United States District Court, W.D. Pennsylvania

August 23, 2017

BEACON ROOFING SUPPLY, INC., Plaintiff,
v.
GINGER MILLER, et al., Defendants.

          ORDER DENYING MOTION FOR RECONSIDERATION

          Cathy Bissoon United States District Judge

         Pending before the Court is Plaintiff Beacon Roofing Supply, Inc.'s (“Plaintiff”)'s Motion for Reconsideration of the Court's Order denying its Motion for Temporary Restraining Order (Doc. 6). For the reasons discussed below, Plaintiff's Motion for Reconsideration will be DENIED.

         I. BACKGROUND

         On August 22, 2017, Plaintiff filed a Verified Complaint (Doc. 1) against Defendants Paul Efferin and Ginger Miller (collectively “the Defendants”), seeking injunctive relief for alleged trademark infringement, an Emergency Motion for Temporary Restraining Order and Motion for Preliminary Injunction (Doc. 2), and a Motion for Expedited Discovery (Doc. 3). On August 22, 2017, the Court issued an Order deferring its ruling of the Motion for Preliminary Injunction and denying Plaintiff's motion for a Temporary Restraining Order. (Doc. 5).
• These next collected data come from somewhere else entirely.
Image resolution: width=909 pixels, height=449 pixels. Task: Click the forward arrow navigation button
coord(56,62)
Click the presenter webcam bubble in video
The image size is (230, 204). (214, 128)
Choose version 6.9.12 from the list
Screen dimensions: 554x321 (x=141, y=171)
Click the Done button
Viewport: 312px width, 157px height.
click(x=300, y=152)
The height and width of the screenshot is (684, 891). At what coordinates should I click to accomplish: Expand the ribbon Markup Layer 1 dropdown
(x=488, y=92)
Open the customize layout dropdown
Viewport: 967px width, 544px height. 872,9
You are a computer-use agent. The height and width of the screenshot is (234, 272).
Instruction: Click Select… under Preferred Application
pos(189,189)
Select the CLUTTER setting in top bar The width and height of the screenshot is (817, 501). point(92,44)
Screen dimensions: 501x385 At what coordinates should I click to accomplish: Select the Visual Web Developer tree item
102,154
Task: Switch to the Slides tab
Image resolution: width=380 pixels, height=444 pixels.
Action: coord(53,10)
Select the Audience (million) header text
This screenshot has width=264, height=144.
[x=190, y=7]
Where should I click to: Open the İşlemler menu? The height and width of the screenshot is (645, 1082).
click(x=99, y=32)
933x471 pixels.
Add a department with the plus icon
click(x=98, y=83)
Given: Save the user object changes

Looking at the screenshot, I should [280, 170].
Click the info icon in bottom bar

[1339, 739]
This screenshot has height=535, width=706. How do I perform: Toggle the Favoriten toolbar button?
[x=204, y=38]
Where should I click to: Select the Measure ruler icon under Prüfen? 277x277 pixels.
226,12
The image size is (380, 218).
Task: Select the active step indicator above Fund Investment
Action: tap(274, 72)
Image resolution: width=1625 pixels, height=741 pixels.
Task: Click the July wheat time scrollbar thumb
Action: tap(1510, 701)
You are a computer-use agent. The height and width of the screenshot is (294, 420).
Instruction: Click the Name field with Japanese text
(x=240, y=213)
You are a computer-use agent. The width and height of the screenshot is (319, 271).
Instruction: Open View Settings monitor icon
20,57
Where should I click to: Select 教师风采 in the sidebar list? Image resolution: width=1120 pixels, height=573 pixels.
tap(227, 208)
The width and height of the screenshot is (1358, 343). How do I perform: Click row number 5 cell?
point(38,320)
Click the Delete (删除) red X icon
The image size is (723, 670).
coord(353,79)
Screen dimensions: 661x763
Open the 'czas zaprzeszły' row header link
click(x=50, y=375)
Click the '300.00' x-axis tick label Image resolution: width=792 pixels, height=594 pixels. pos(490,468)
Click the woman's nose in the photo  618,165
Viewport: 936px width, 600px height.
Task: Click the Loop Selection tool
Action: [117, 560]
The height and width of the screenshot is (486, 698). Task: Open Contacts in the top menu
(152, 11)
The Court held that Plaintiff failed to meet the requirements of Rule 65(b), as it did not certify in writing “any efforts made to give notice and the reasons why it should not be required.” Fed.R.Civ.P. 65(b)(1)(B).

         On August 22, 2017, Plaintiff filed a Motion for Reconsideration and an Affidavit of Notice of Proceedings signed by Plaintiff's counsel. (Docs. 6 and 7). The Affidavit states that Plaintiff's counsel provided actual notice to Defendants of this lawsuit through: telephone discussions with Defendant Paul Efferin (Doc. 7 at ¶¶ 3, 10), telephone discussions with Defendant Miller's former counsel, Brent McCune (Id. at ¶ 5), email communications with Mr. McCune (Id. at ¶ 5), delivery via U.S. First Class Mail of copies of the pleadings in this case to Defendants' respective addresses (Id. at ¶ 8), and delivery of a text message to Defendant's telephone number notifying them of the lawsuit (Id. at ¶ 9). Based on Plaintiff's counsel's communications with Defendants, Plaintiff “believes that the Defendants received notice of these proceedings and chose not to participate therein, thereby necessitating reconsideration of the Motion for Temporary Restraining Order.” (Doc. 6 at ¶2).

         II. ANALYSIS

         A proper motion for reconsideration “must rely on one of three grounds: (1) an intervening change in controlling law; (2) the availability of new evidence; or (3) the need to correct clear error of law or prevent manifest injustice.” Lazaridis v. Wehmer, 591 F.3d 666, 669 (3d Cir. 2010) (citing N. River Ins. Co. v. CIGNA Reinsurance Co., 52 F.3d 1194, 1218 (3d Cir. 1995)). As noted, Plaintiff seeks reconsideration of the Court's denial of its Motion for a Temporary Restraining Order based on its attorney's Affidavit showing that it has provided actual notice to Defendants.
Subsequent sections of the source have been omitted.